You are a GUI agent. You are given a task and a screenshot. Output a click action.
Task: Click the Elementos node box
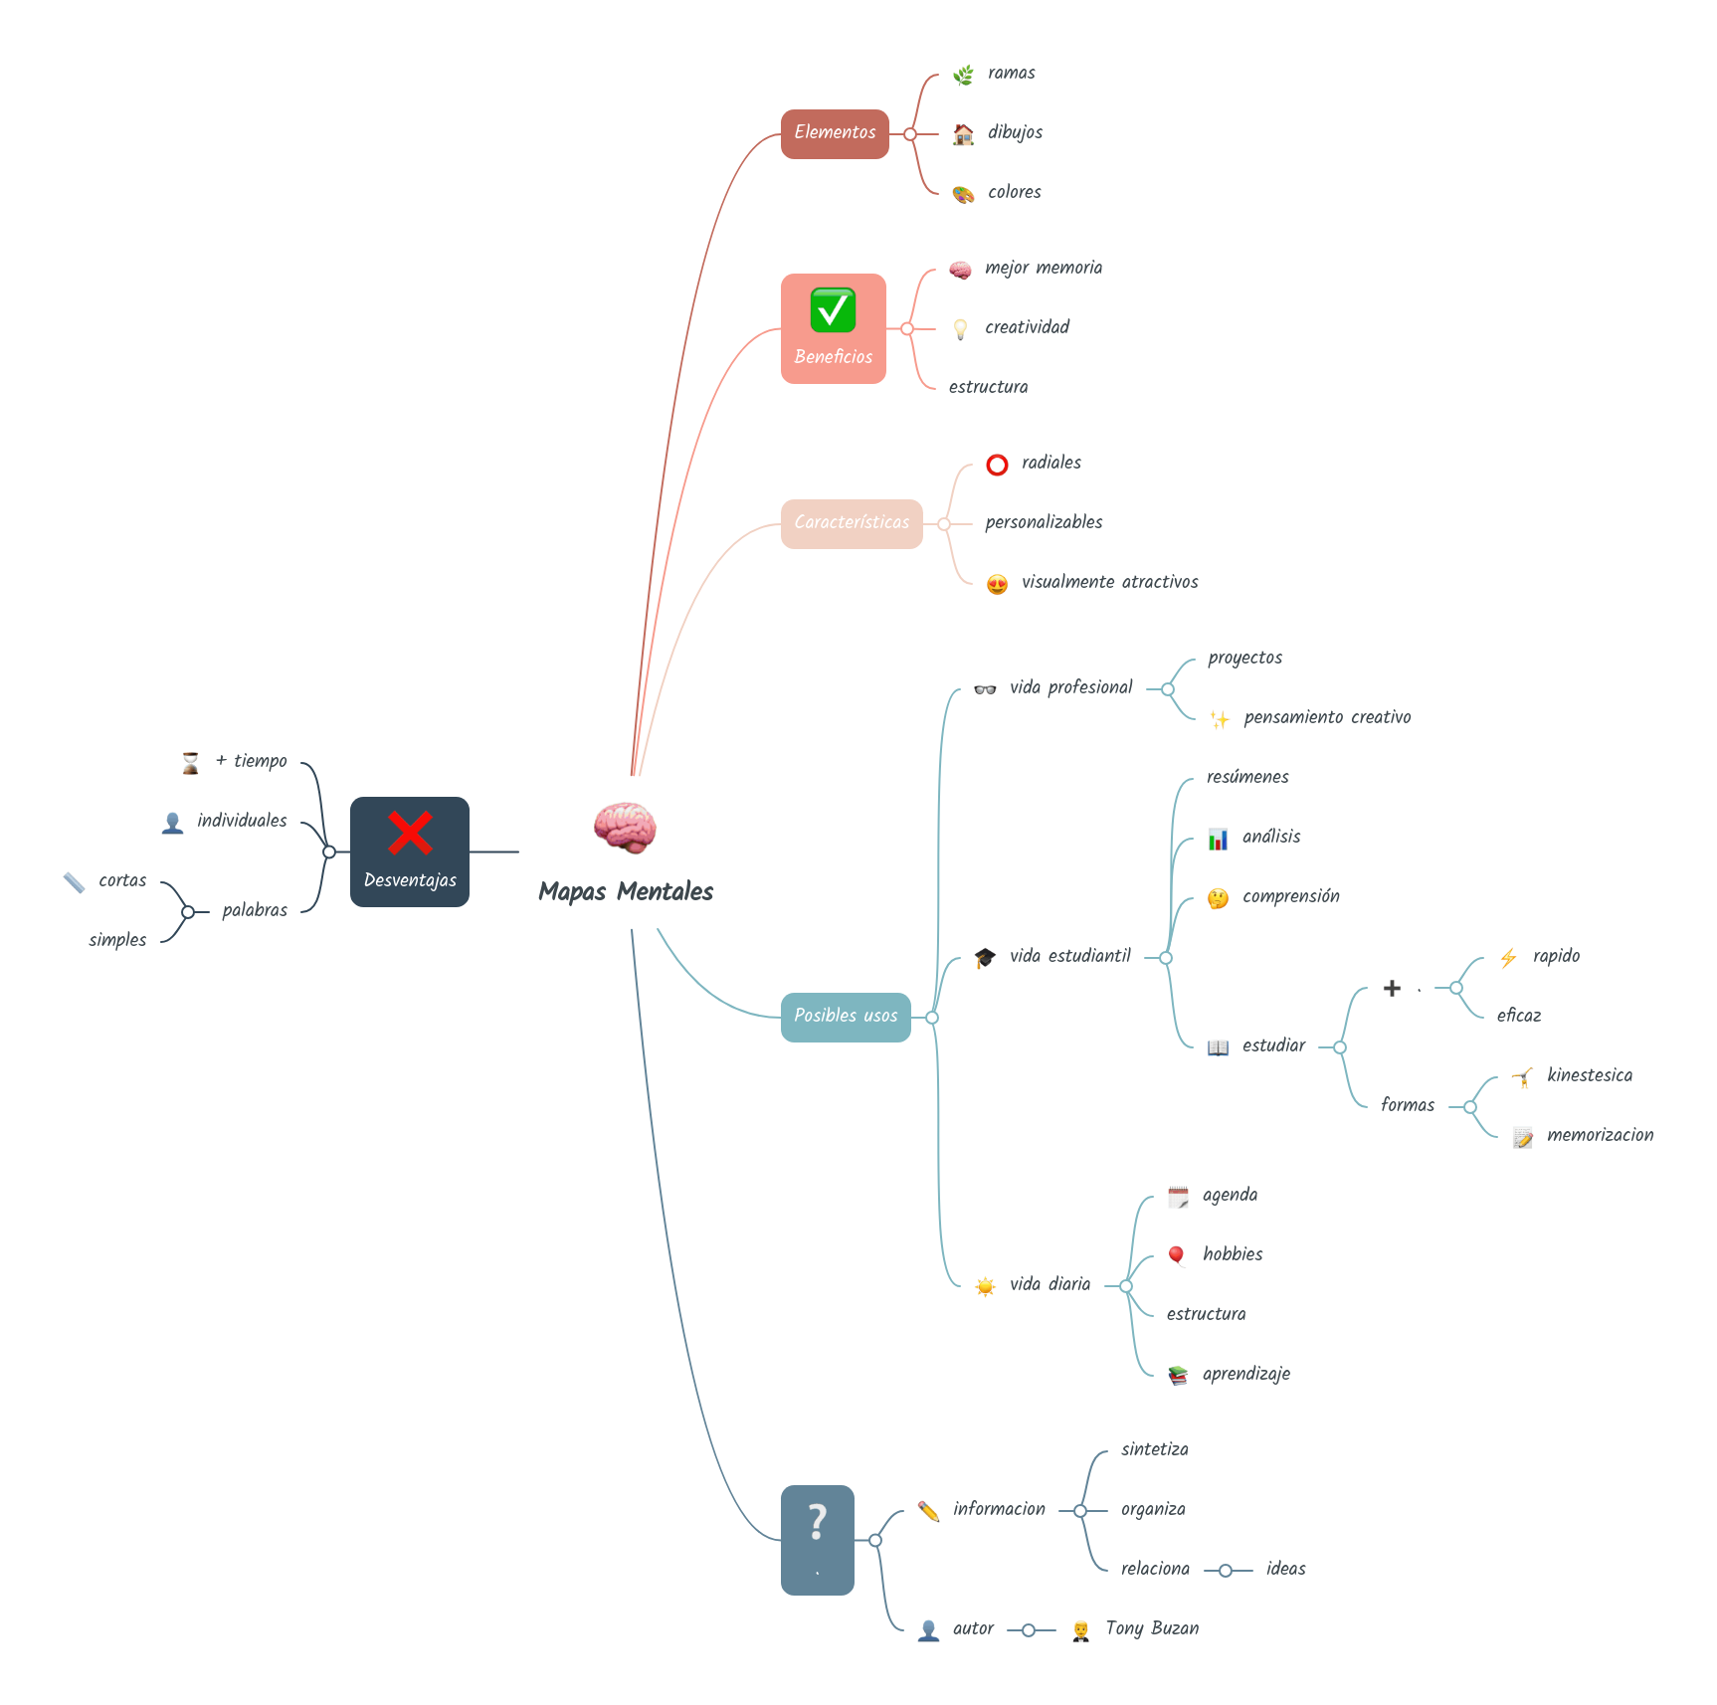pyautogui.click(x=834, y=133)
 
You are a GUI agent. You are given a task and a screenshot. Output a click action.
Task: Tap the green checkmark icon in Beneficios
pyautogui.click(x=833, y=310)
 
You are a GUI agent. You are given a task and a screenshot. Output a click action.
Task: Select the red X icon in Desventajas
pyautogui.click(x=409, y=834)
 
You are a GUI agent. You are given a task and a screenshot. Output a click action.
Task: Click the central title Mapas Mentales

Task to complete - Write out all the rows above word for word, leaving out any pictures.

Problem solution -
You are a GUI agent. You are given a task and a screenshot. Output a click action.
Task: Click the Elementos node box
pyautogui.click(x=834, y=133)
 
You are a GUI agent. You are given a task and a screenshot. Output a click action.
Task: Tap the green checkmark icon in Beneficios
pyautogui.click(x=833, y=310)
 
You are a GUI agent. You are given a task and a screenshot. Output a click action.
Task: Select the red X icon in Desventajas
pyautogui.click(x=409, y=834)
 
You are a GUI agent. You are given a task and a screenshot. Output a click action.
Task: Click the central title Mapas Mentales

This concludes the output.